At MedStates, we work closely with providers to identify gaps in their billing workflows, strengthen submission timelines, and support reopening cases where applicable. Our focus is simple: reduce preventable denials and protect your reimbursements.

If your practice is experiencing repeated CO 29 or N39011 denials, it may be time to evaluate your current processes and implement a more structured approach to claim management.

Contact MedStates today to safeguard your reimbursements and maintain full compliance with 2026 CMS timely filing rules

Frequently Asked Questions (FAQs)

What is CO 29 denial code?

CO 29 denial code means the time limit for filing the claim has expired. This denial occurs when a healthcare claim is submitted after the payer’s allowed timely filing period and is no longer eligible for reimbursement.

What is N390 remark code?

N390 is a Remittance Advice Remark Code (RARC) indicating that the claim was not covered because it was not filed within the payer’s timely filing period. It commonly appears alongside late-filing claim denials.

What is the difference between CO 29 and N390?

CO 29 is a Claim Adjustment Reason Code (CARC) explaining that the claim filing deadline expired, while N390 is a Remittance Advice Remark Code (RARC) that provides additional explanation related to timely filing issues. These codes may appear together on remittance advice statements.

Can CO 29 denial code be appealed?

CO 29 denials are generally difficult to overturn unless the provider can demonstrate a valid timely filing exception, such as administrative error, retroactive eligibility, or documented payer processing issues.
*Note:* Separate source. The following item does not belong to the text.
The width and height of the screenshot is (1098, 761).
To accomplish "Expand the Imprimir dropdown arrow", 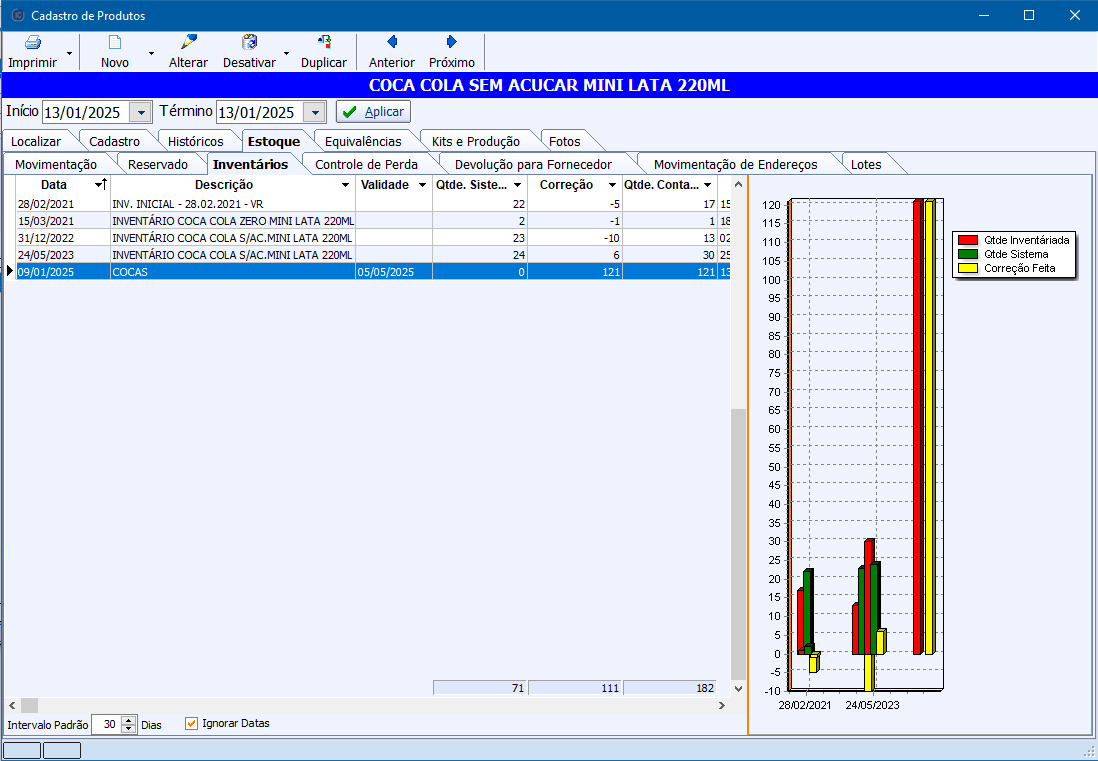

How do you fix a CO 29 denial code?

To fix a CO 29 denial code, providers should verify the claim submission timeline and determine whether a payer-approved timely filing exception applies. If supporting documentation exists, a reopening or reconsideration request may be submitted according to payer guidelines.

What causes CO 29 denial code?

CO 29 denial code is usually caused by late claim submission, delayed claim corrections, rejected claims not resubmitted on time, clearinghouse transmission failures, or missed payer filing deadlines.